O agente do abuso do poder nos sistemas políticos modernos é o ocupante do Executivo, e em algumas raras situações, os corpos legislativos. Nos sistemas políticos pré-modernos —regimes sultanísticos e autocracias dinásticas— há uma indiferenciação de poderes; neles “ditadura togada” sequer faria sentido. Nas democracias, o abuso —quando ocorreu e produziu degeneração— deveu-se invariavelmente à usurpação pelo Executivo de funções judiciárias e legislativas.
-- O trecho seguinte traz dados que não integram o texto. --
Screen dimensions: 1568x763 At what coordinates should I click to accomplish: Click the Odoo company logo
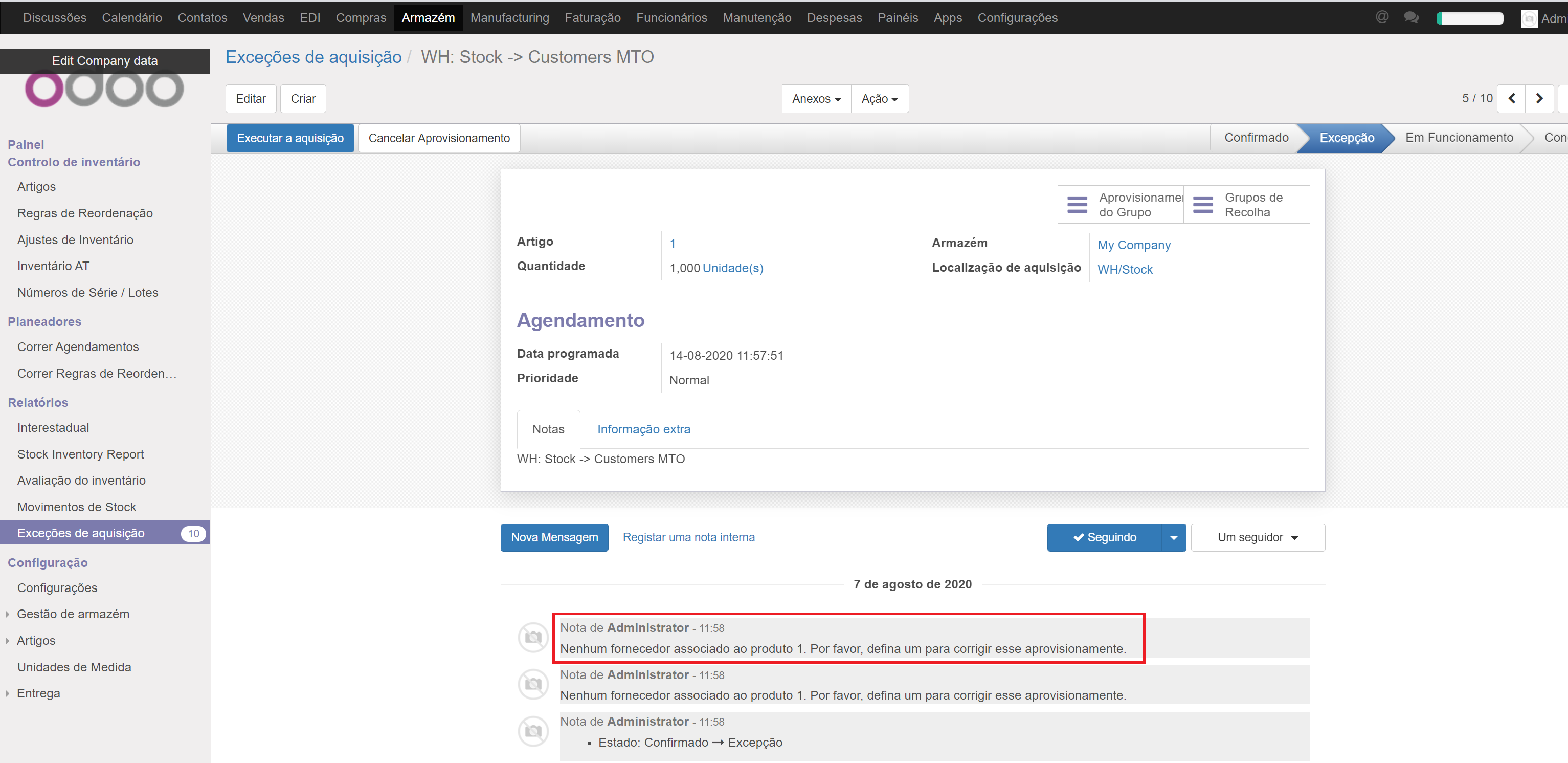tap(104, 90)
O arbítrio do Judiciário não é outra coisa
senão a longa manus do Executivo. Sem acesso às armas ou ao cofre, o Judiciário
é o poder “menos perigoso” na apta expressão de Hamilton. Entre nós a
crítica de Nelson Hungria durante a crise do governo Café Filho, recriminando
os que pareciam “supor que o Supremo Tribunal, ao invés de um arsenal de livros
de direito, dispõe de um arsenal de obuses e de torpedos”, é exemplar. Como o é
também sua boutade: deparando-se com uma “insurreição, tudo que a Corte pode
fazer é expedir mandado para cessá-la”.
Em regimes presidencialistas, o Judiciário
adquire forte protagonismo e independência apenas em períodos de governo
dividido, quando o Executivo é minoritário nas duas casas. A fragmentação de
poder político impede uma ação concertada do executivo para interferir
na Corte.
O Judiciário tipicamente não tem incentivos
para tomar decisões que se distanciem da preferência majoritária mediana devido
ao risco associado à opção nuclear: o descumprimento de suas decisões. Esses
incentivos tendem a levar à autocontenção e ao cultivo de “virtudes passivas”.
Mas o STF não é ator monolítico nem os
atores têm informação completa sobre os demais jogadores, alguns dos quais com
preferências extremas.
O equilíbrio é, portanto, instável. O
fundamental aqui é que há vários atores interessados em que as decisões sejam
acatadas; esta é uma demanda sistêmica e não institucional do Judiciário. Ela
será mais intensa quanto mais fragmentado o poder
político e consolidada a democracia.
Se a ditadura imaginária do Judiciário não faz sentido para o jogo da separação de poderes, a hipérbole vale para escolhas morais coletivas. Para minorias com preferências intensas pode até parecer tirania da maioria. E também, é claro, para desacertos e (variadas) disfuncionalidades da Corte.
*Professor da Universidade Federal de Pernambuco e ex-professor visitante do MIT e da Universidade Yale (EUA).